__Exercise requirements__: Each line at or after the one containing "Click Contact us on the Premium plan" should be transcribed exactly, up to and including the final line of the data.

Stored data
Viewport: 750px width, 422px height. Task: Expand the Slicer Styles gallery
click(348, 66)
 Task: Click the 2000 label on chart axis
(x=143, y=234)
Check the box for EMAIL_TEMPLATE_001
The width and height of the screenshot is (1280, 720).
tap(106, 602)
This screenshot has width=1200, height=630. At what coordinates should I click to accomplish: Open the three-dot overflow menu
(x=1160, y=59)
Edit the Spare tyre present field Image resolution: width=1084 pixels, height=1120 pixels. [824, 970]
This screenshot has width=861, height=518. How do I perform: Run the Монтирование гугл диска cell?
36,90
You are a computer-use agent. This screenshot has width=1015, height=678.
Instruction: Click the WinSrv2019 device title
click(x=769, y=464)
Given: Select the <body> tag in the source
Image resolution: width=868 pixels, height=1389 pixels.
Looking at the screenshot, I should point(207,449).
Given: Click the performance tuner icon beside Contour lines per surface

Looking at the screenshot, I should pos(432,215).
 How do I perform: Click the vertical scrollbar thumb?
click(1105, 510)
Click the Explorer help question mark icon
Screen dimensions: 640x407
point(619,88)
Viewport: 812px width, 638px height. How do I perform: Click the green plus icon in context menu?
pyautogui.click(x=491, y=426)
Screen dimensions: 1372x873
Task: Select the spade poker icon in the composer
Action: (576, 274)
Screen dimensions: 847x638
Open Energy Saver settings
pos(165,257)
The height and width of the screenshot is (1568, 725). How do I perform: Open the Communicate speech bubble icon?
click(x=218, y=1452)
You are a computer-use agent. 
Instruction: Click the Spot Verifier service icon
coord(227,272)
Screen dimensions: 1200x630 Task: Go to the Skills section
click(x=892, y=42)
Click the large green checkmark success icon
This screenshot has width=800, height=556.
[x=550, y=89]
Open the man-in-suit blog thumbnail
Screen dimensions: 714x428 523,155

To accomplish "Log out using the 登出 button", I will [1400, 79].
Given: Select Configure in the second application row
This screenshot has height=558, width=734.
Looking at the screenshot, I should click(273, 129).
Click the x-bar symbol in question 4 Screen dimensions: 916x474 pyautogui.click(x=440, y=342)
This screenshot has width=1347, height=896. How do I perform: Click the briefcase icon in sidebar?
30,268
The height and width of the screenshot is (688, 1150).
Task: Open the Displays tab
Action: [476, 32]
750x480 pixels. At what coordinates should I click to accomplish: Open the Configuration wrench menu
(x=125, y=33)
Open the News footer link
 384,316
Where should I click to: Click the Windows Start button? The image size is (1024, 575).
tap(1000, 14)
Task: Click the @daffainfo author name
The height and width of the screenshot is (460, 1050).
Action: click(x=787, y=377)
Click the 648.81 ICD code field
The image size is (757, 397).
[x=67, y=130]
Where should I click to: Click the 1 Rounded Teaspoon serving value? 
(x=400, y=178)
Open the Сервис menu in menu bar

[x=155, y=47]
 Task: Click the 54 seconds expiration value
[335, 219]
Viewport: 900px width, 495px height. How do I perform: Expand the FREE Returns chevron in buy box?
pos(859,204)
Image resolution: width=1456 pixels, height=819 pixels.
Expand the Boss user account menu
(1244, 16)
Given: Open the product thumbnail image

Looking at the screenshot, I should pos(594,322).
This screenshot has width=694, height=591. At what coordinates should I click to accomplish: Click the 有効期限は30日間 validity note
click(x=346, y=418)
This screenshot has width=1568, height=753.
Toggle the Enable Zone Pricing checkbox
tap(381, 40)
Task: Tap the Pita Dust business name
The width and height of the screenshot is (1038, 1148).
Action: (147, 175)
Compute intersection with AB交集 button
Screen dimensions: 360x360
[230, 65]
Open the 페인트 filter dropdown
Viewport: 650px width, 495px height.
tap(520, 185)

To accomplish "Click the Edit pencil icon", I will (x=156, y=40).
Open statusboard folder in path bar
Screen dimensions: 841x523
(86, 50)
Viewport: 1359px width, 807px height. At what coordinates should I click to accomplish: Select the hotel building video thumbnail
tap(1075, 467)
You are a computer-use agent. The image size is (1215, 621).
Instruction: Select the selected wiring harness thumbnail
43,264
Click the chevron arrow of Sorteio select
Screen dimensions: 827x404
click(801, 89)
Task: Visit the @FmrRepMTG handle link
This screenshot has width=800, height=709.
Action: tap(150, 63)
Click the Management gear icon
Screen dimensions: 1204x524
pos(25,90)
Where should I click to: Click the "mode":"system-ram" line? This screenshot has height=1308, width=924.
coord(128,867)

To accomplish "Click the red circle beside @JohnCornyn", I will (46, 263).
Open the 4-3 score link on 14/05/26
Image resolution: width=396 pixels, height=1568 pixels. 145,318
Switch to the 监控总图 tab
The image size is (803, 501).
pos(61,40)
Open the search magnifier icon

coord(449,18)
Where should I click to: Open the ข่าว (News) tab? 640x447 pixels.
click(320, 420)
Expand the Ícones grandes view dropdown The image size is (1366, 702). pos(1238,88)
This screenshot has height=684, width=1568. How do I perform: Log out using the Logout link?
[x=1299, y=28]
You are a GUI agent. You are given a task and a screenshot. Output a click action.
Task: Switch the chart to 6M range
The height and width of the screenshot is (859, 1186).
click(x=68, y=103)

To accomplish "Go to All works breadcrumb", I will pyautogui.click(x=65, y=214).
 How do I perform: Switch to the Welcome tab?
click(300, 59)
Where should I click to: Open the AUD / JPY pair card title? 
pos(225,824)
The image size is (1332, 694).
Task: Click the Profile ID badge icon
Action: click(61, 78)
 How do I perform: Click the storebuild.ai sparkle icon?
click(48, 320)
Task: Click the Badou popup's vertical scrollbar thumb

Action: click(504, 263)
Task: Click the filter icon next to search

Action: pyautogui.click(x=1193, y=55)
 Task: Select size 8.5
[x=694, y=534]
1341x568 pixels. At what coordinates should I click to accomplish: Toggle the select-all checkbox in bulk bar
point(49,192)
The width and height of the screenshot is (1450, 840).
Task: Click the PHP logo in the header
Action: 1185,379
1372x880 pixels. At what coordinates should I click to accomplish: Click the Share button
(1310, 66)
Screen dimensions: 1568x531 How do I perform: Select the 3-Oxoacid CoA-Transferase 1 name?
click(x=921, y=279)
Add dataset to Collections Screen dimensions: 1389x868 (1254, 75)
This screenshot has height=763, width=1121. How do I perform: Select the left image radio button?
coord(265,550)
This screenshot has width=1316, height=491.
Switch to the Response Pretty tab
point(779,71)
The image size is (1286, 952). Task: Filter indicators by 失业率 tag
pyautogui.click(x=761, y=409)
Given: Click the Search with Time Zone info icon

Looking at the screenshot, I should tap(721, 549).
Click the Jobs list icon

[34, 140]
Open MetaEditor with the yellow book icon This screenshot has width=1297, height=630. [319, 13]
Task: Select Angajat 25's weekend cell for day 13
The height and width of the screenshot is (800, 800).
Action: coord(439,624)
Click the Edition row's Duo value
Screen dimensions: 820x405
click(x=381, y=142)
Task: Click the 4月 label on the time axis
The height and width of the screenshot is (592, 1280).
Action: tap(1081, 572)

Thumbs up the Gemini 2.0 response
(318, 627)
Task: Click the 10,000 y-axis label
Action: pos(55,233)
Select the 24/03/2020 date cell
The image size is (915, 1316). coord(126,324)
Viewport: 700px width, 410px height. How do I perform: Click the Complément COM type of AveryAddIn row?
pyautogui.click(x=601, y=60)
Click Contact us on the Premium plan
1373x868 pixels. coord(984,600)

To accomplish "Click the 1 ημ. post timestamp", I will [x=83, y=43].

__Solution to this problem__:
Click Contact us on the Premium plan
1373x868 pixels. coord(984,600)

To accomplish "Click the 1 ημ. post timestamp", I will [x=83, y=43].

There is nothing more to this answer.